(Lines for finding text and elements)
____________________

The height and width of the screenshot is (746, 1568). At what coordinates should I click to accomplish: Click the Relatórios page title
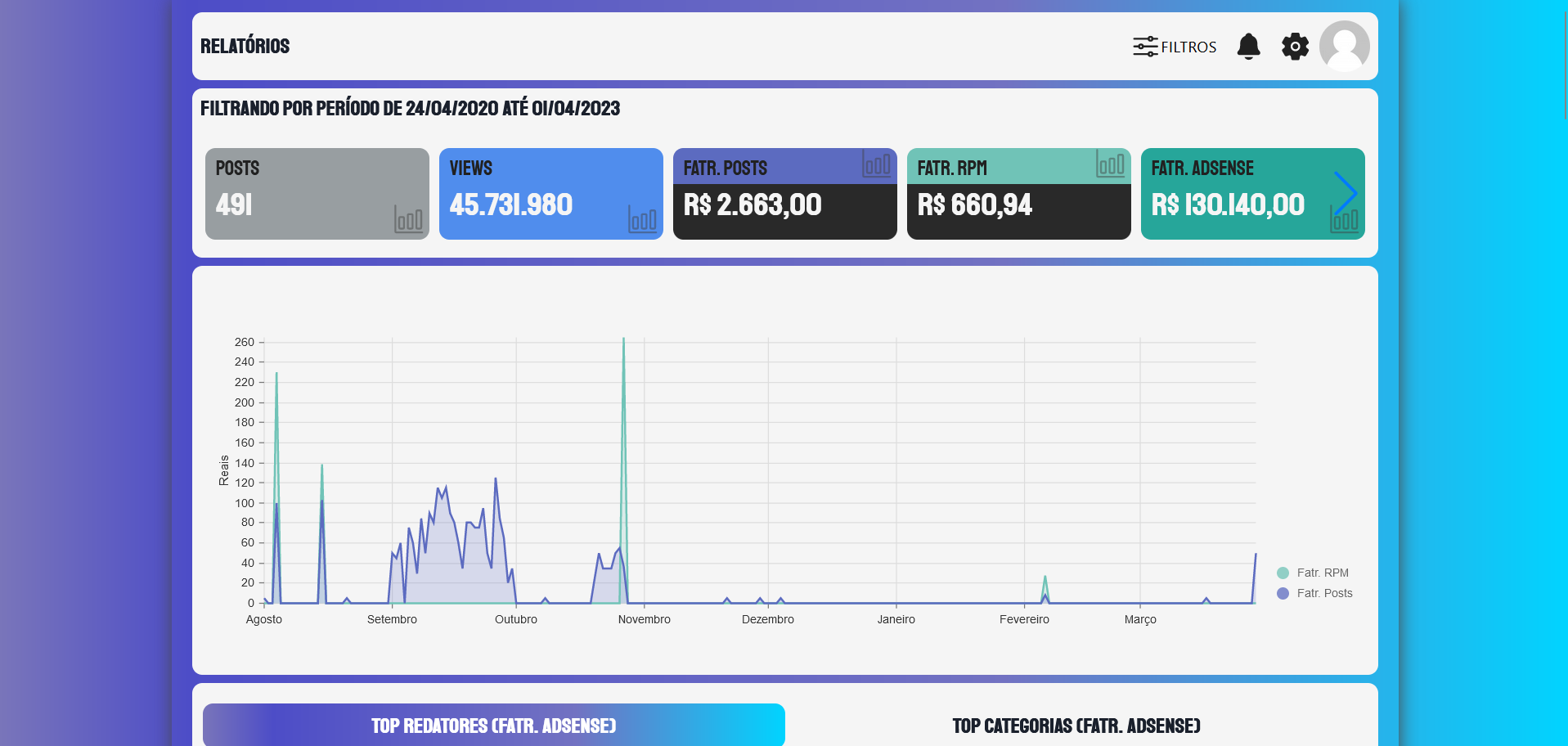pyautogui.click(x=245, y=47)
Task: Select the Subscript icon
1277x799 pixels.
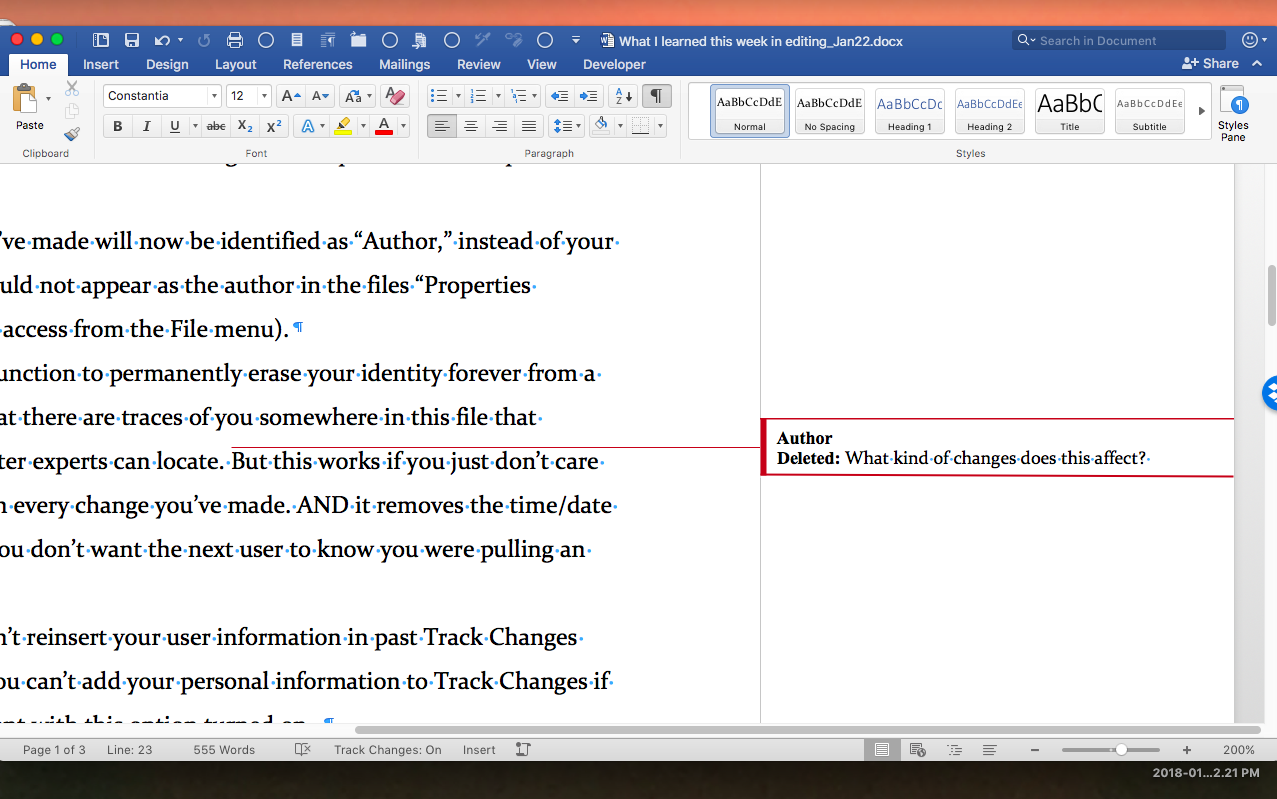Action: (244, 126)
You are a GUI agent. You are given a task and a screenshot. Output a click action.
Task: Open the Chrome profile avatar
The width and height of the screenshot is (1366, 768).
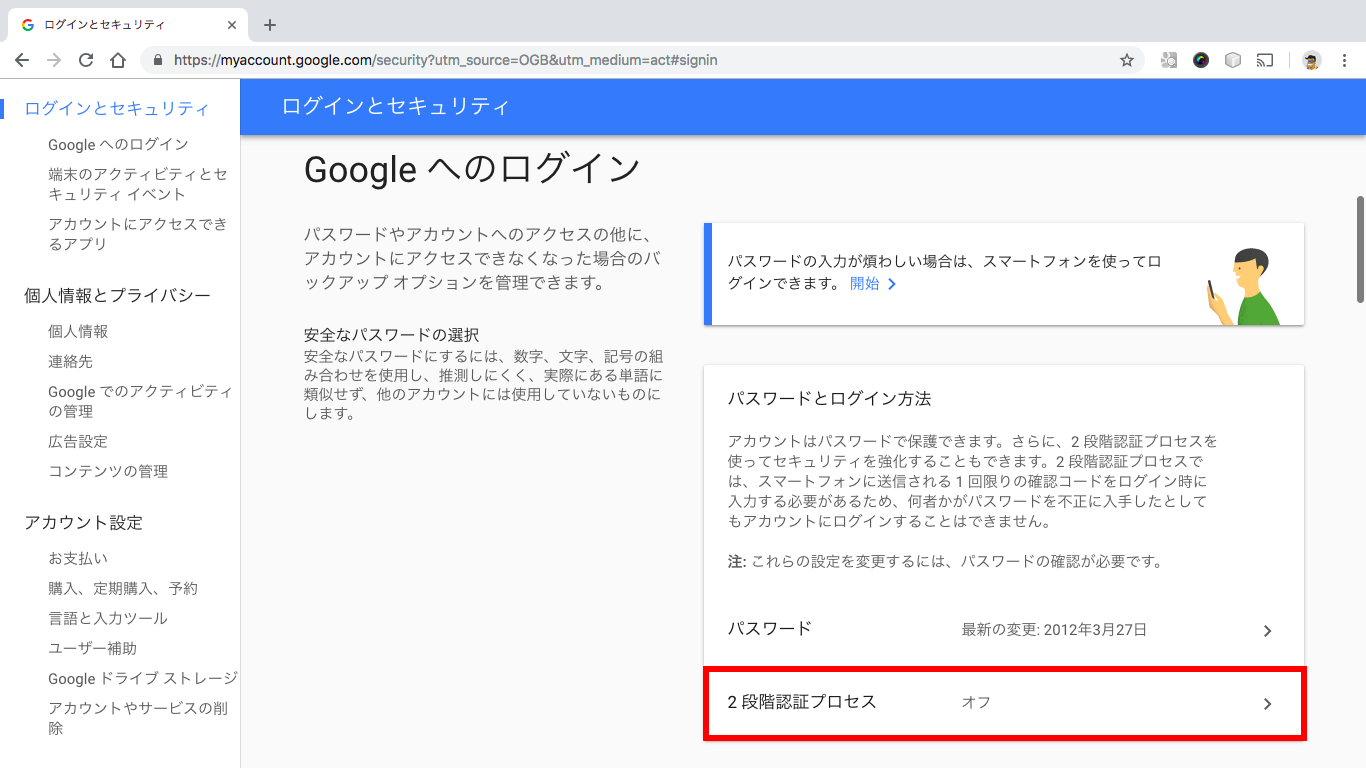1311,60
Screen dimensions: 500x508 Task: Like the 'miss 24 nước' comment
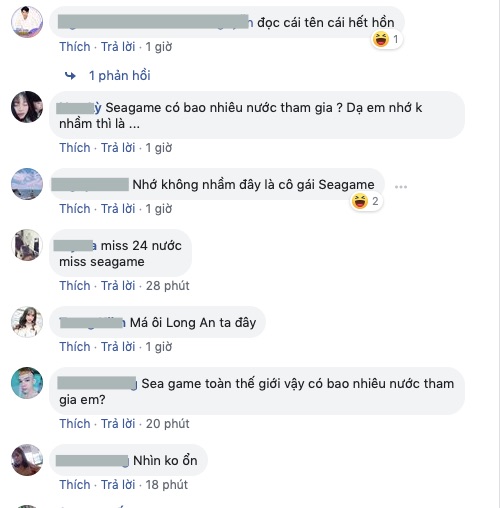[75, 286]
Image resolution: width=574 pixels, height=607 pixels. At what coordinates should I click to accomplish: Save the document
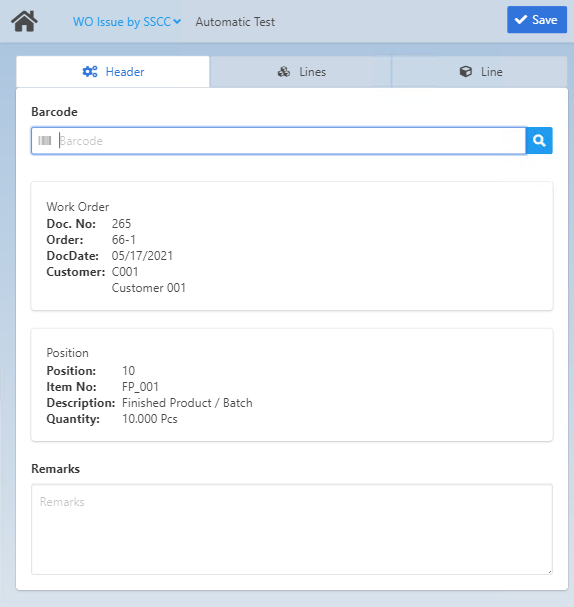(x=537, y=19)
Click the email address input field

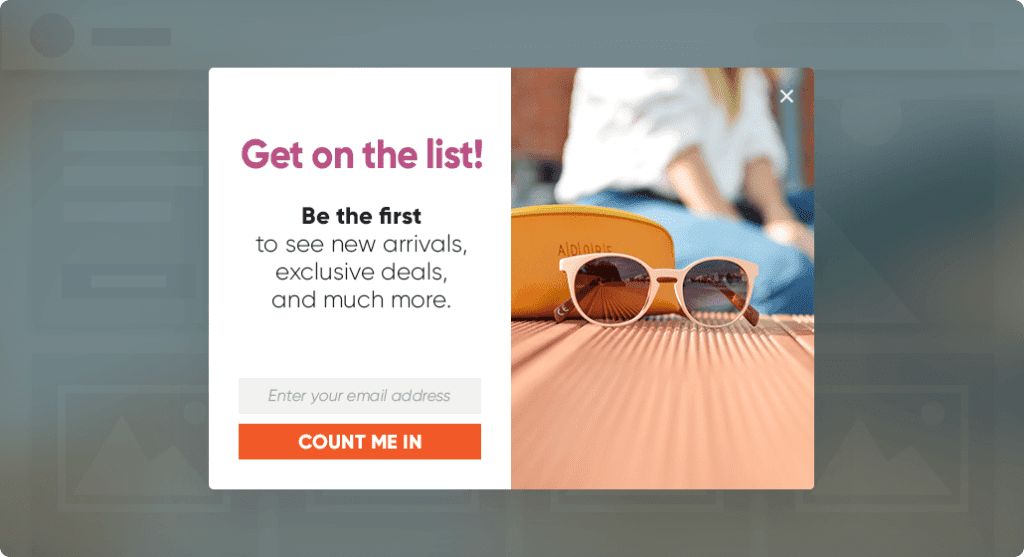pos(360,396)
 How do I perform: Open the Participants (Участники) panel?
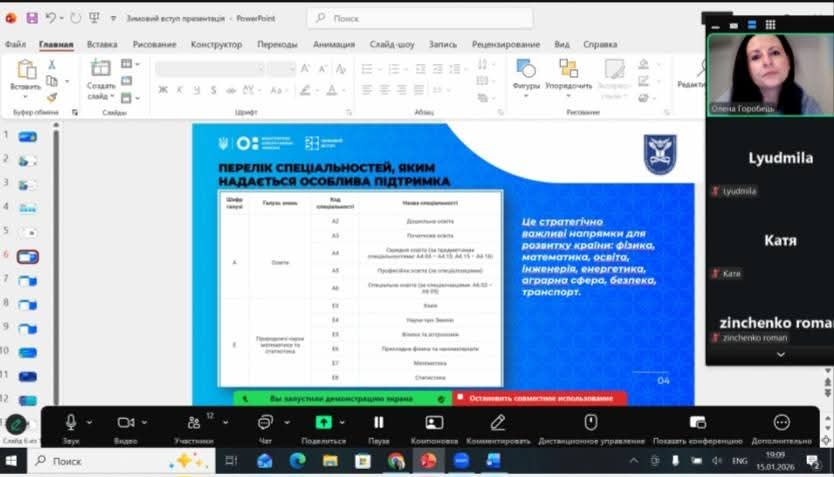[x=193, y=422]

____________________

* **PROBLEM TO SOLVE**
Write out every line above again, requests included, and raise each click coordinate in the answers by 117. Leave the pictures out of your answer.

* **TASK ANSWER**
The height and width of the screenshot is (746, 1568). At what coordinates should I click to accomplish: Click the Relatórios page title
pyautogui.click(x=362, y=164)
Task: Select the Subscript icon
1277x799 pixels.
Action: (361, 243)
You are a GUI agent. You are given a task and a screenshot. Output a click action.
Task: Open the Chrome profile avatar
The width and height of the screenshot is (1366, 768).
1428,177
Screen dimensions: 500x508 Task: Like the 'miss 24 nước' comment
[192, 403]
Image resolution: width=574 pixels, height=607 pixels. At what coordinates should I click to accomplish: Save the document
(x=654, y=136)
Click the email address input field

pos(477,513)
 How do I perform: Open the Participants (Участники) panel?
[x=310, y=539]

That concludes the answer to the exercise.